A little something for everyone here.

If Facebook is good for anything, it’s good for leitmotif.

Learning how to game the algorithm, plus a little bit of good luck, and your newsfeed can mostly be wholesome content like cool custom cars, and cute animal videos.

If your feed causes you more stress than joy, that’s a problem that needs to be addressed, and there are solutions.

One of my favorite leitmotif FB grounds is the one called AV Installs and Nightmares where AV pros post pics of hideously poorly done installs.

It’s definitely a source of schadenfreude; finding joy in the misery of others. But as they say sometimes schadenfreude is the best freude.

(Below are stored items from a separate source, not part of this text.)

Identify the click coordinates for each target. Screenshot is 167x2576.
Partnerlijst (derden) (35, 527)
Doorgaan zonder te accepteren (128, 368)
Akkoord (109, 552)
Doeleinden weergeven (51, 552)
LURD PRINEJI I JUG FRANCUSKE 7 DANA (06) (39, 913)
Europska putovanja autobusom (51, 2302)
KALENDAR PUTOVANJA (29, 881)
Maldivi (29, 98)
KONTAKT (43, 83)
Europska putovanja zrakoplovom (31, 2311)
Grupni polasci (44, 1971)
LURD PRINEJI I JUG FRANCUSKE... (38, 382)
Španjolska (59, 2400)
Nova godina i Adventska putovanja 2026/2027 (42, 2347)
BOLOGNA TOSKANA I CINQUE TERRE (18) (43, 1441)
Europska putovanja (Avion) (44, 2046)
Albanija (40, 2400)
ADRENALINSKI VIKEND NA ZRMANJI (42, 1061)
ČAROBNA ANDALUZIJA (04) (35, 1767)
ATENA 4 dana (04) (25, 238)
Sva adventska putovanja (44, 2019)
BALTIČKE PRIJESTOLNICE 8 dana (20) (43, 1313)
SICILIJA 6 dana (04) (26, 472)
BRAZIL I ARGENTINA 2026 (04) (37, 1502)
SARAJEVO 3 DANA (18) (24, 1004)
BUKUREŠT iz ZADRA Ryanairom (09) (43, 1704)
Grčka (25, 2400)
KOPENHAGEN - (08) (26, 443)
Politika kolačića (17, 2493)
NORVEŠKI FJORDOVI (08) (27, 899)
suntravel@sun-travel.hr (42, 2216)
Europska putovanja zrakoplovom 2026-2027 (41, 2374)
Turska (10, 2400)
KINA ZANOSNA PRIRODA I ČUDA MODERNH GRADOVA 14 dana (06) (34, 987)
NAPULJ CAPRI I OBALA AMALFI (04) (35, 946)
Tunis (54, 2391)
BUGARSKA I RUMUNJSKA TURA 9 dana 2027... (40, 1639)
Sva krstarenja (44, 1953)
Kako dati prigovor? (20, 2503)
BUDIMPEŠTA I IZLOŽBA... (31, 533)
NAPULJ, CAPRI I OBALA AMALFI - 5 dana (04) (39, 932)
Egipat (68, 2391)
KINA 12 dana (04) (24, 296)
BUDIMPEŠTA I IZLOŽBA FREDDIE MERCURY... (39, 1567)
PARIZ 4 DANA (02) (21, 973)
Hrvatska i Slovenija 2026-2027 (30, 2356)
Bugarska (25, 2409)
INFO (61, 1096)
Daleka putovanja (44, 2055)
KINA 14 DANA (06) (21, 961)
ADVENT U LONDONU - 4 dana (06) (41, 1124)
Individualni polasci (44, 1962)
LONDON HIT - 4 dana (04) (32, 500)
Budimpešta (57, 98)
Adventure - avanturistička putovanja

Where I’m going with this is that someone made the comment that as much fun as it is to laugh at horrendous installations we’ve all done projects we’re not proud of, and should be careful of feeling smug at the expense of others.

I’ve thought about this before, and at length. For me at least, the projects that I am least proud of now centered around technologies that I hyped because I thought they were cool at the time, but quickly became obsolete.

Analog wall plates. Oh lord. So many, many analog wall plates. Remember when supplier catalogs were CHOCK FULL of terminated wall plates of every conceivable configuration.

In-wall S-video? I’m so ashamed. So much for future-proofing.

Not that the move to digital was that much better. I still feel lowkey guilty for the 50 or 100 foot HDMI cables that I specified into projector installs and billed out at $1000+ only for HD over Network cables to arrive a couple of years later.

100 foot HDMI cable

Out of curiosity I googled “100 foot HDMI cable” and I guess that’s still a thing.

I read something a while ago that said “If you don’t cringe today at your younger self you’re probably pretty cringeworthy.” So take heart from that and think of where you were then, compared to where you are now. Hopefully we learn from our past mistakes and grow from it.